The ongoing curriculum reforms have dominated public debate in the past weeks with opinion sharply divided over the efficacy of the implementation. The debate is healthy and should be encouraged.
Conceptually, the Competency-Based Curriculum (CBC) is a novelty. Its centrepiece is the imparting of knowledge and skills. Further, it allows flexibility with the understanding that learners have innate abilities and interests that should be fostered through education.
This is a departure from the current 8-4-4 system, which, though initially conceived as practical-based learning, evolved to become essentially a cognitive-oriented model. Moreover, it’s rigid and hardly allows learners to make choices and pursue their areas of interest.
Even so, the implementation of CBC seems to be dogged with numerous challenges. Which is hardly surprising: Every initiative suffers teething problems at inception and the success depends on the level of preparedness to address them.
In 2019, Education Cabinet Secretary George Magoha set up a task force to advise the government on implementation of the curriculum. The team chaired by Prof Fatuma Chege conducted public participation and compiled a report that it submitted to President Kenyatta in February.

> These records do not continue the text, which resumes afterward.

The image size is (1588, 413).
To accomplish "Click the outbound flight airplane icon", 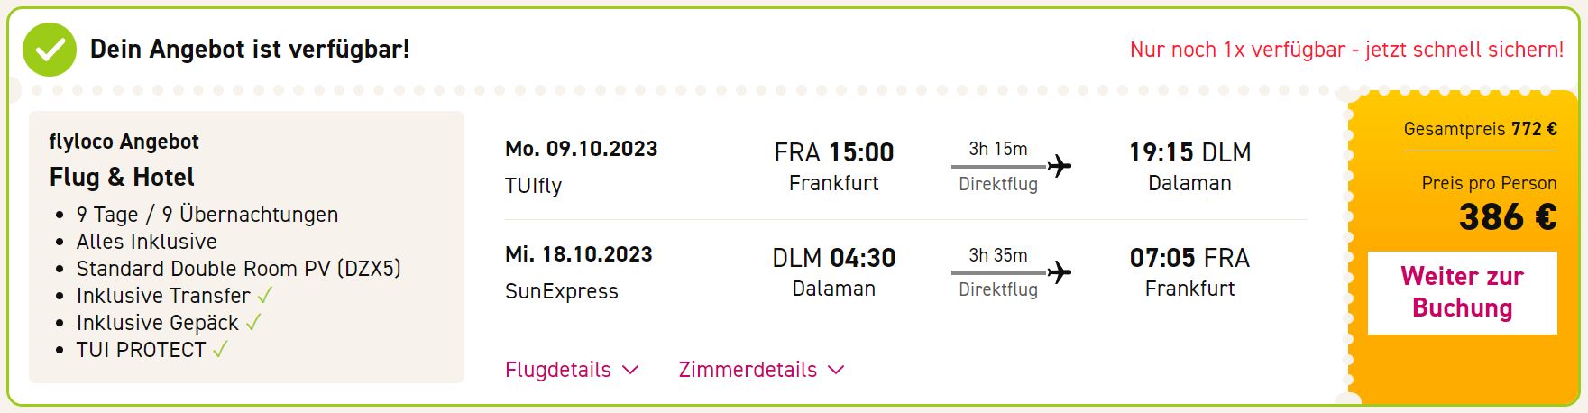I will tap(1060, 166).
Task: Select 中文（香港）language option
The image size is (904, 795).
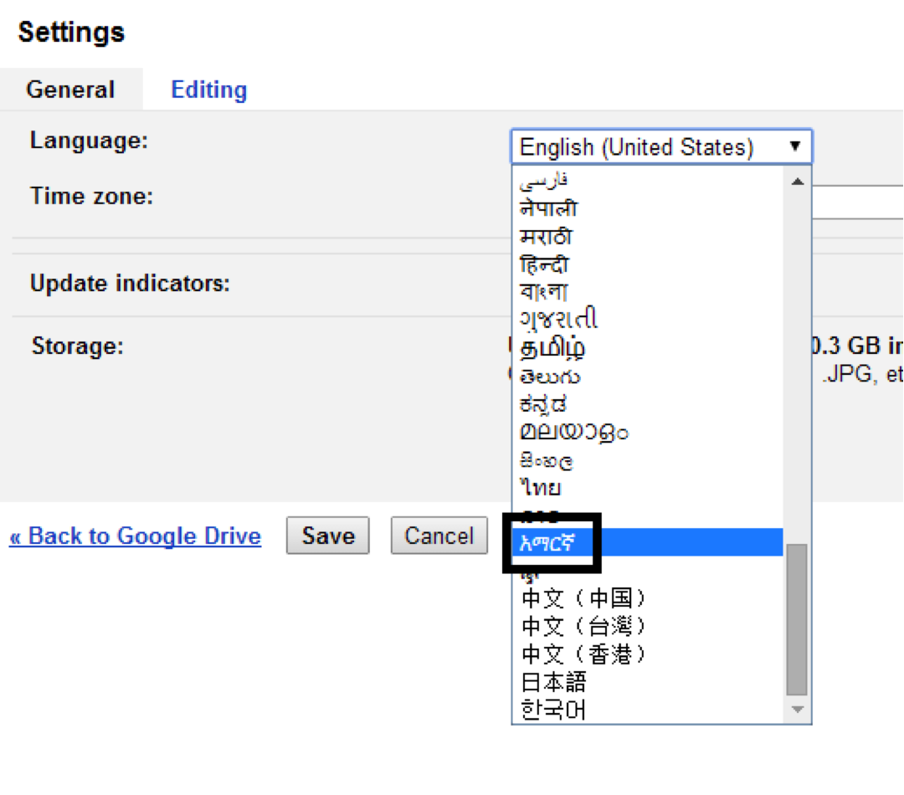Action: pyautogui.click(x=583, y=654)
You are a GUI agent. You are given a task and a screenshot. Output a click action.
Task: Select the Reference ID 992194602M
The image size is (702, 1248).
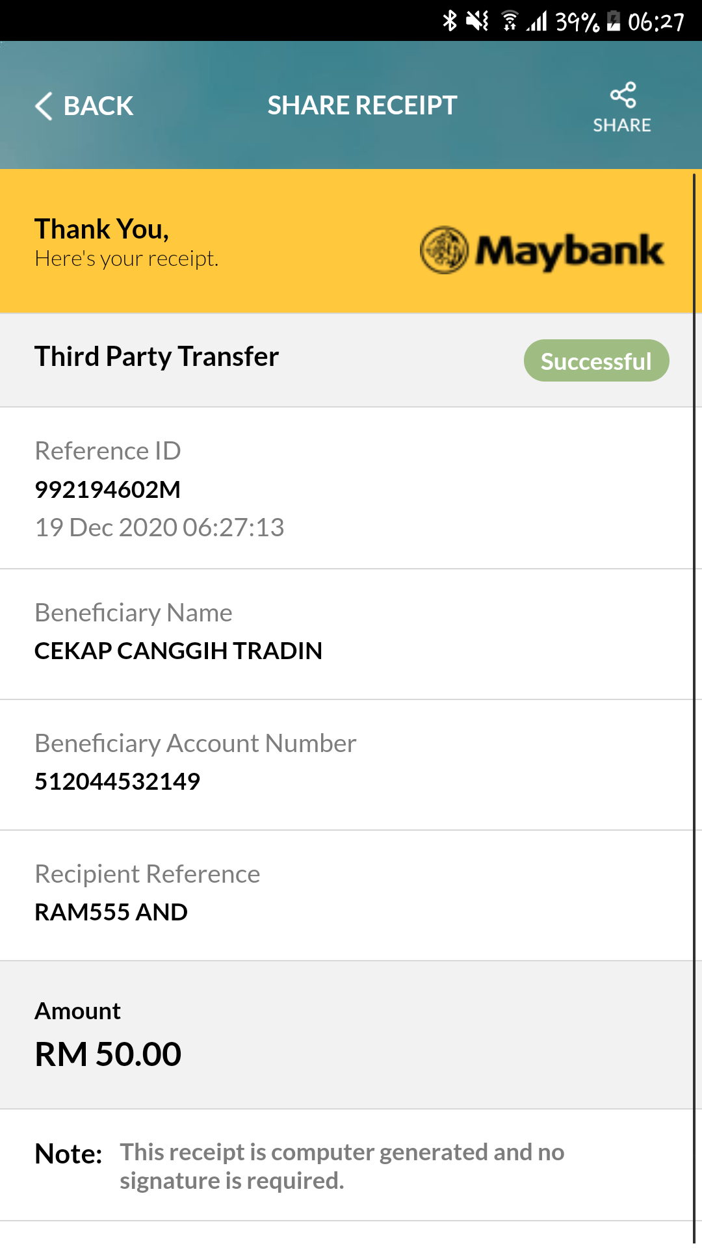tap(108, 489)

Prof Chege has since been appointed principal secretary for the new State Department for Implementation of Curriculum Reforms, which should implement the report.
At the weekend, the National Assembly’s Committee on Education asked the Education ministry and the Kenya Institute of Curriculum Development to respond to the public’s concerns. This is vital.
Some of the issues raised are teacher preparedness, teaching and learning resources, pedagogy, parental involvement, testing and transition. The success of the new curriculum depends on implementation of the task force report, which provides robust guidance on these issues.